Work to complete: Collect every line of the records below that contains the string "button", matching case exactly.

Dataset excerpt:
* * *
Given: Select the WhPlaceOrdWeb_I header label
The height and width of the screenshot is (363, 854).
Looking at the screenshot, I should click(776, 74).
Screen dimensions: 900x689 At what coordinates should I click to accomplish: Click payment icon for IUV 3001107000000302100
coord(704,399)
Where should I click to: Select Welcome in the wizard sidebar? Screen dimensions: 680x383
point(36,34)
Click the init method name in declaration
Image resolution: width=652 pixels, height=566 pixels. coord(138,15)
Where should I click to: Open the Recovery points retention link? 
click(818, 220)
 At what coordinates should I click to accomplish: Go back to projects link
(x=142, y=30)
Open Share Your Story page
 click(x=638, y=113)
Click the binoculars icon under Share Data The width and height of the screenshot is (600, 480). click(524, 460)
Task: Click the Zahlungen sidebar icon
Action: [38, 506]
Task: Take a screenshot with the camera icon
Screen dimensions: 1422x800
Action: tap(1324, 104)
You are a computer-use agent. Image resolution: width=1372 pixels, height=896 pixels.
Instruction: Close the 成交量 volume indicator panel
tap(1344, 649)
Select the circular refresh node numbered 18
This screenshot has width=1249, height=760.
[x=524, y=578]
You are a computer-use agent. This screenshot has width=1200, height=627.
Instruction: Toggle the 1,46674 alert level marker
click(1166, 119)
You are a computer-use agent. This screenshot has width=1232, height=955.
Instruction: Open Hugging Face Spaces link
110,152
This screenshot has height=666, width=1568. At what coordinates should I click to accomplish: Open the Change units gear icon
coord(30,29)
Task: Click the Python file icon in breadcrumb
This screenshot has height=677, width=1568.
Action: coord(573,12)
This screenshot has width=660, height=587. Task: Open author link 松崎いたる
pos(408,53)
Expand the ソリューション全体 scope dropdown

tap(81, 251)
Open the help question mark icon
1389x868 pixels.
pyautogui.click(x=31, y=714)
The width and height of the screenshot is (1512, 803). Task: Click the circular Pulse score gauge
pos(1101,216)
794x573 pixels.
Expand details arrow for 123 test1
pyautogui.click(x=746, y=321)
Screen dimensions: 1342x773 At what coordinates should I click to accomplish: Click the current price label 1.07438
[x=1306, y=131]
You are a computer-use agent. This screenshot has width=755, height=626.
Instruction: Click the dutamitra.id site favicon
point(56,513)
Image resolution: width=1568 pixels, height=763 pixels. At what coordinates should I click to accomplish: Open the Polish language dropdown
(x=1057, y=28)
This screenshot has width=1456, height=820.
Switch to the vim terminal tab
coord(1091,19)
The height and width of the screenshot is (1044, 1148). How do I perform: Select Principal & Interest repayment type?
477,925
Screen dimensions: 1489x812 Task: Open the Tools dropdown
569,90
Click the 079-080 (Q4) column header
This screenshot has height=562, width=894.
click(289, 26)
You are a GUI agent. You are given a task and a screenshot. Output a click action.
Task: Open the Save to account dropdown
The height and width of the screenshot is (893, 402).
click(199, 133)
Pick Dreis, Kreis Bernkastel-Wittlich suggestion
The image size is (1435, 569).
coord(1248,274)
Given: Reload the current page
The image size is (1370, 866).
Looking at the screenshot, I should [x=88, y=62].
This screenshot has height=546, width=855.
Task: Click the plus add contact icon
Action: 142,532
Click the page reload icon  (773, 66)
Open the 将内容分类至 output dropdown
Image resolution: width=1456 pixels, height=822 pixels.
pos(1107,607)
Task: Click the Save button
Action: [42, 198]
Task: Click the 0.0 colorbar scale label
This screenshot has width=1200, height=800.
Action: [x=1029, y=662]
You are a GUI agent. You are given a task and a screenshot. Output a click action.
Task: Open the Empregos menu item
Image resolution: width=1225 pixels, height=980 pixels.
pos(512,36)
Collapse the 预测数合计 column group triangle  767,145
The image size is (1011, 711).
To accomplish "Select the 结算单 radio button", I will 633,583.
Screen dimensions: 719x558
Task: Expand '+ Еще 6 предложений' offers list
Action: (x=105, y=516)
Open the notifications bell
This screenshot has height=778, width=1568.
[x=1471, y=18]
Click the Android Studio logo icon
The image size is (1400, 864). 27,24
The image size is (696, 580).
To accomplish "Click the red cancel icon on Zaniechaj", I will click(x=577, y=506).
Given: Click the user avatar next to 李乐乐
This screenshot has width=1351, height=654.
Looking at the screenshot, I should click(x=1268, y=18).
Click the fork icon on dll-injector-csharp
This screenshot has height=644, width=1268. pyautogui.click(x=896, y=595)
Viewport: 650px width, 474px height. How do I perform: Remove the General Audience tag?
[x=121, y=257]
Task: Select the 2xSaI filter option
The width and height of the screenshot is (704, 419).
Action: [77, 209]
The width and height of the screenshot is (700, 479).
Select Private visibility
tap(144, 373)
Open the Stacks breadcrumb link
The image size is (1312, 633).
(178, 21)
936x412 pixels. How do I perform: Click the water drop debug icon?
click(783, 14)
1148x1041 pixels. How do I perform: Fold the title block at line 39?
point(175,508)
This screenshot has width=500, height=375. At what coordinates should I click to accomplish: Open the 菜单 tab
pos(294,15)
* * *
Worked solution:
Task: Click the Save button
To accomplish "Select the 结算单 radio button", I will 633,583.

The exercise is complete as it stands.